What Intel’s latest roadmap updates mean for the Mac

Apple may end up making Macs with processors of its own design, but that’s not expected to happen soon. And if it does happen, it probably will take several years before the entire Mac lineup has transitioned to Apple-designed chips.

In the meantime, it’s safest to assume that the Macs of the next couple years will primarily use Intel processors. So any time we can get a look at Intel’s roadmap, we’re getting a peak at the heart of the Mac.

On Wednesday, during an investor presentation, Intel extended its public roadmap through 2020 and gave an update on future products and manufacturing processes. Here’s what that means for the Mac.

Ice Lake this year

Intel has been struggling to bring 10nm chips to market—the 14nm process node has lasted two years longer than expected—but it will finally ship volume processors for consumers with the 10nm process this year.
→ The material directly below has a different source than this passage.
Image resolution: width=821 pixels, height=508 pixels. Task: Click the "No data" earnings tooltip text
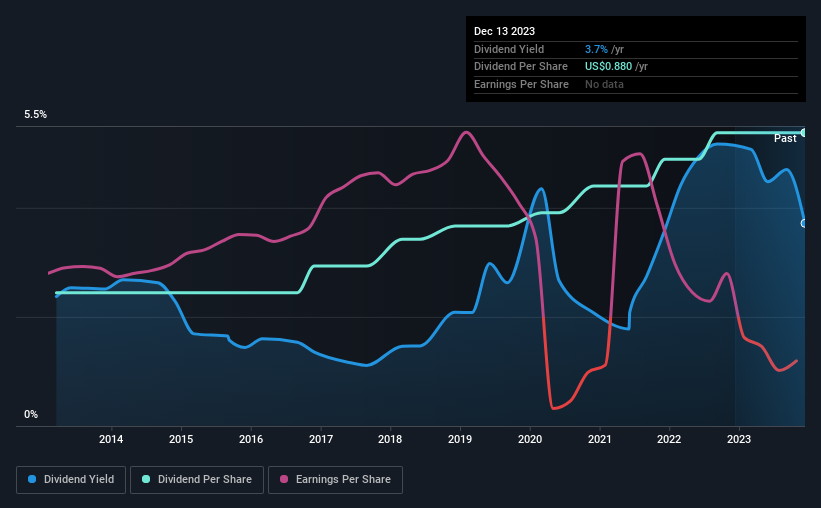(x=604, y=84)
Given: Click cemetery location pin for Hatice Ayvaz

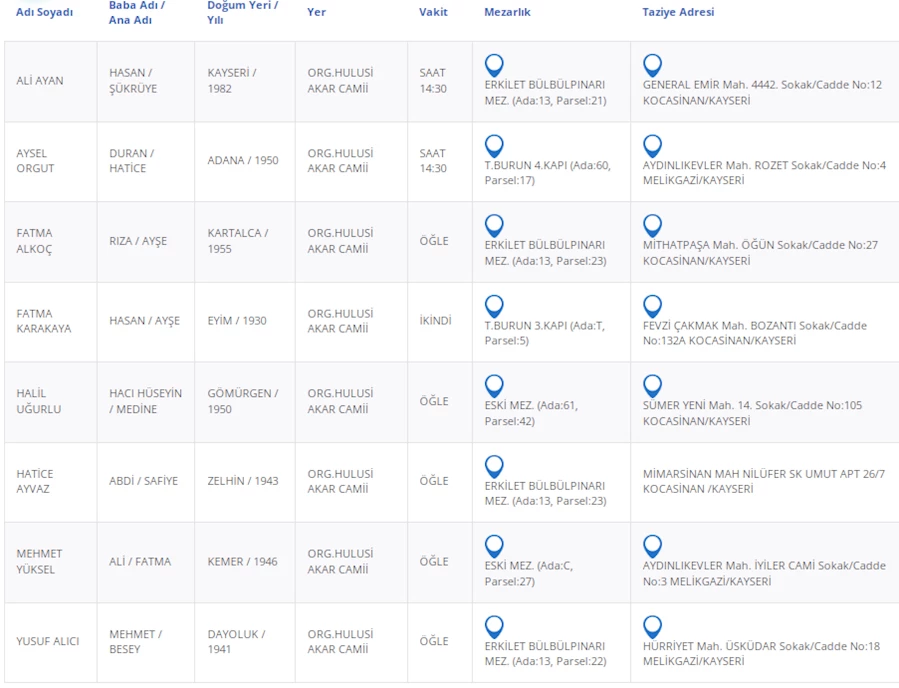Looking at the screenshot, I should coord(494,466).
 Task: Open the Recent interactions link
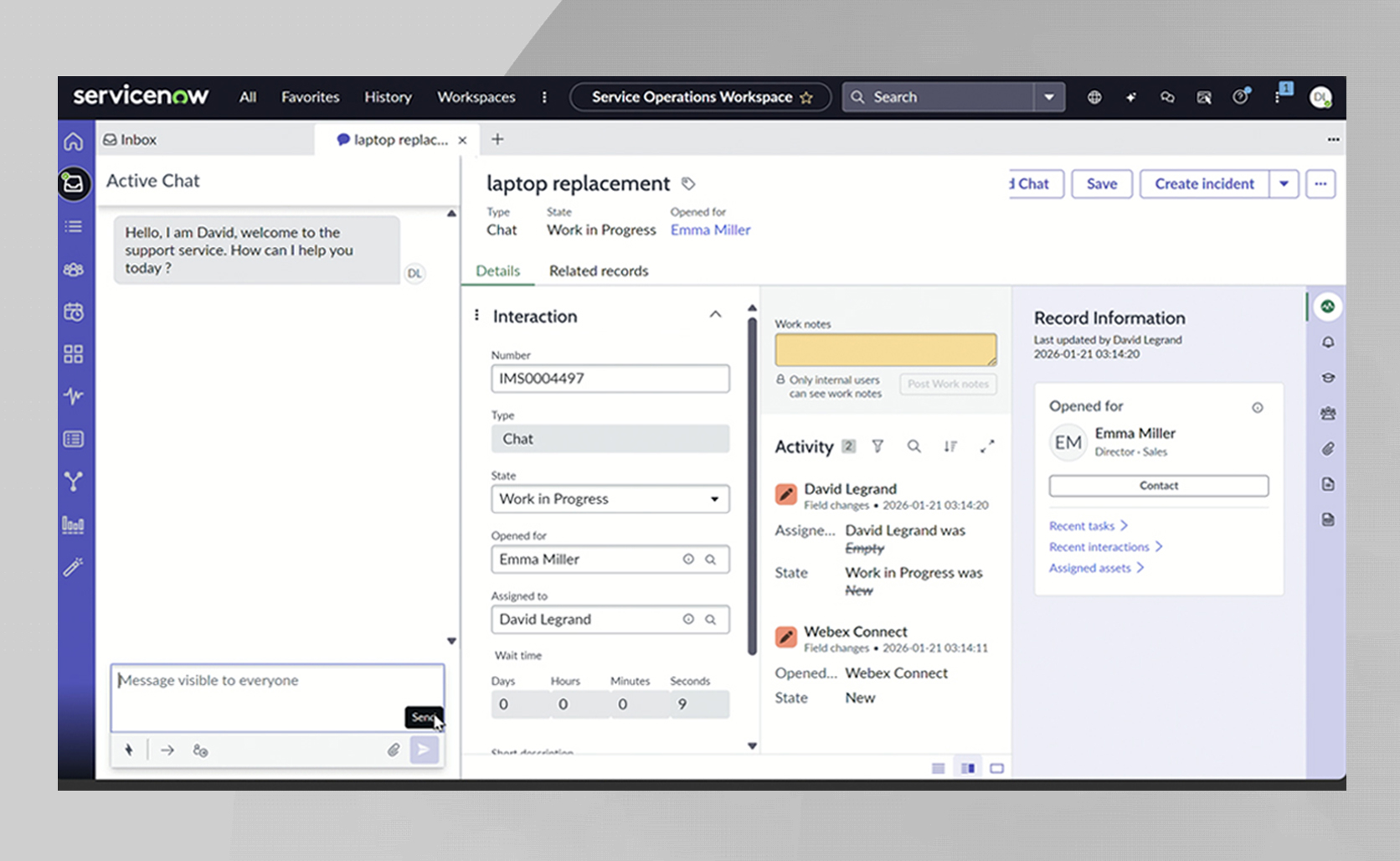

The company’s first large-scale 10nm consumer product is codenamed Ice Lake, and is expected to ship to Intel’s customers in June. It’s aimed at laptops, from ultra-portable up to high-performance models.

Intel Ice Lake Intel

Ice Lake should bring big performance benefits to MacBooks.

Ice Lake processors use Intel’s brand-new Sunny Cove CPU architecture, which should deliver the first real boost in single-thread performance in a long time. Most of Intel’s speed gains over the last few years are due to boosting clock speeds and adding cores, but the Sunny Cove architecture is expected to make each core faster, clock-for-clock.

Ice Lake should deliver the biggest boost in the non-CPU parts of the chip, however. The new Gen-11 graphics core will be up to twice as fast as the graphics in today’s MacBooks (except the 15-inch MacBook Pro, which uses AMD’s Radeon graphics). It will also speed up AI operations by a large amount, and incorporate faster wireless networking and integrated support for Thunderbolt 3.

skylake vs sunny cove Intel

The Sunny Cove cores will feature the first major changes to an Intel x86 core since Skylake CPUs were introduced in 2015.

All told, it means a new set of MacBooks with significantly faster CPU performance and much faster graphics performance. In particular, these chips should greatly accelerate video encoding, so video professionals are probably going to want to upgrade. Faster integrated wireless and a built-in Thunderbolt 3 controller may mean reduced internal complexity for Apple, which could mean thinner or lighter MacBooks, or maybe just more battery capacity.